MS. GREENBERG: Yes, we do if it is --
DR. STEINDEL: And also, Simon, in this particular case we might have people that have e-mail addresses to send the document to.
DR. COHN: That is what I am saying. Normally we would send them the e-mail document or whatever because we would know who they are but we can certainly also put it on the web site and just note it as a draft document.
DR. STEINDEL: We did that with the e-prescribing letters, too.
DR. COHN: Once again, I don't know that we need to discuss this at length during an open session. We have a number of different pieces going on at the same time.
Obviously, much work to be during the summer. We know we have a number of calls in place. We will be having hopefully a draft document for everyone to review and provide us comment on before the 31st and then hopefully there will be a second revision by a week before the 31st, based on anybody's comments at that point.
Once again, just sort of moving forward.
I want to thank everybody.

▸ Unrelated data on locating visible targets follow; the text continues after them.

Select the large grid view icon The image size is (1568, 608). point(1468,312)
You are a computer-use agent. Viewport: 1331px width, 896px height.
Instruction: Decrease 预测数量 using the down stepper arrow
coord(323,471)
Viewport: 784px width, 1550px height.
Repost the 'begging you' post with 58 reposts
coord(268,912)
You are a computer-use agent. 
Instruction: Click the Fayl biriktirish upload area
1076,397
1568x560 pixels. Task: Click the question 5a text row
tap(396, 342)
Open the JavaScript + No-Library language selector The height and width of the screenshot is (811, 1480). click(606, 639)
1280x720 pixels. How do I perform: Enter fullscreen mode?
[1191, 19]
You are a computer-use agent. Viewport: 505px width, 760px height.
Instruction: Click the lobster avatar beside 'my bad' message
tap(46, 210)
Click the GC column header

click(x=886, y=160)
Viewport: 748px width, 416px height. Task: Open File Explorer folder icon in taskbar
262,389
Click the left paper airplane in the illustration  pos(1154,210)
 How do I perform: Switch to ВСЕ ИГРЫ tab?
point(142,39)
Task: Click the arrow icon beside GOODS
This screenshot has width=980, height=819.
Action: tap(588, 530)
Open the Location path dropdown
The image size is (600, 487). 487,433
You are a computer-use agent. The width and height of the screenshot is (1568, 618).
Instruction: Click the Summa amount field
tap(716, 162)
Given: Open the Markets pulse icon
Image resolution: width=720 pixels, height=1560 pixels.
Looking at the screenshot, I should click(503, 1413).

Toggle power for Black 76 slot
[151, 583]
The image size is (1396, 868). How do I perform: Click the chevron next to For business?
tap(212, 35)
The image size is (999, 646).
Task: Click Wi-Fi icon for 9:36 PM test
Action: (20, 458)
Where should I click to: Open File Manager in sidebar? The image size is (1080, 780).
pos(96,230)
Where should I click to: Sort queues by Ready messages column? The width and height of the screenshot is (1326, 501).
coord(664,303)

We are running a couple of minutes late. I think it has been a very useful set of hearings and I am actually very pleased with where we are at this point, which is a lot of information I think to evaluate. I think some views that -- our initial views are not so divergent from I think what we were hearing from the private sector and from our testifiers.
I want to thank everybody --
MR. BLAIR: Especially Mary Jo for the way she pulled together this very successful agenda.
DR. COHN: And to my vice-chairs, Jeff Blair and Harry Reynolds without which we would obviously not have had these hearings for these two days.
So, thank you both very much.
Okay. With that the meeting is adjourned.
[Whereupon, at 5:05 p.m., the meeting was concluded.]